** WHAT YOU WILL DO **
How many lines in the entries below include the string "icon"? Answer with the number only.

** SOURCE MATERIAL **
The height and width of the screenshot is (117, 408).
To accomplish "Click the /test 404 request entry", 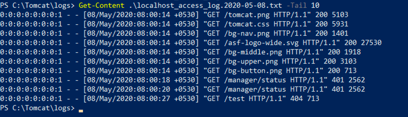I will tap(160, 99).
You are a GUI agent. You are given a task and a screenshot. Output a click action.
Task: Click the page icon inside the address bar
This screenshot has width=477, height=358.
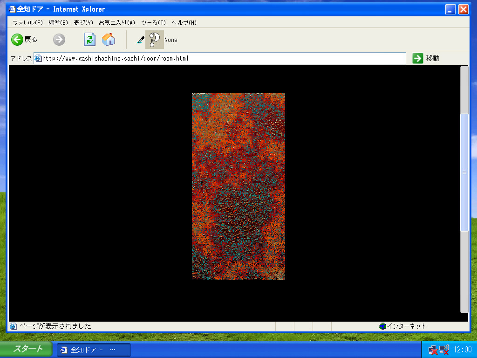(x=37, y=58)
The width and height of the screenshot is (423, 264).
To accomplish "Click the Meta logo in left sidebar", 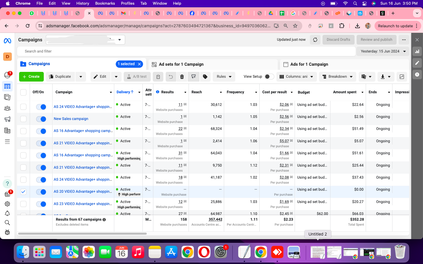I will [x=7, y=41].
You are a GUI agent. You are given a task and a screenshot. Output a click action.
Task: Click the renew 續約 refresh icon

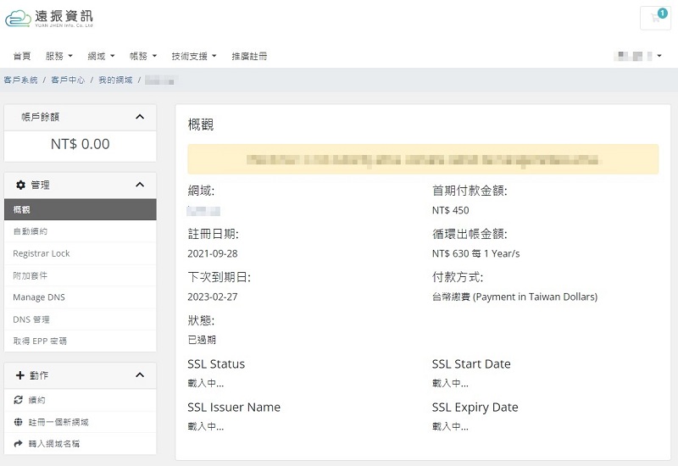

** SOLUTION FOR THIS EXERCISE **
2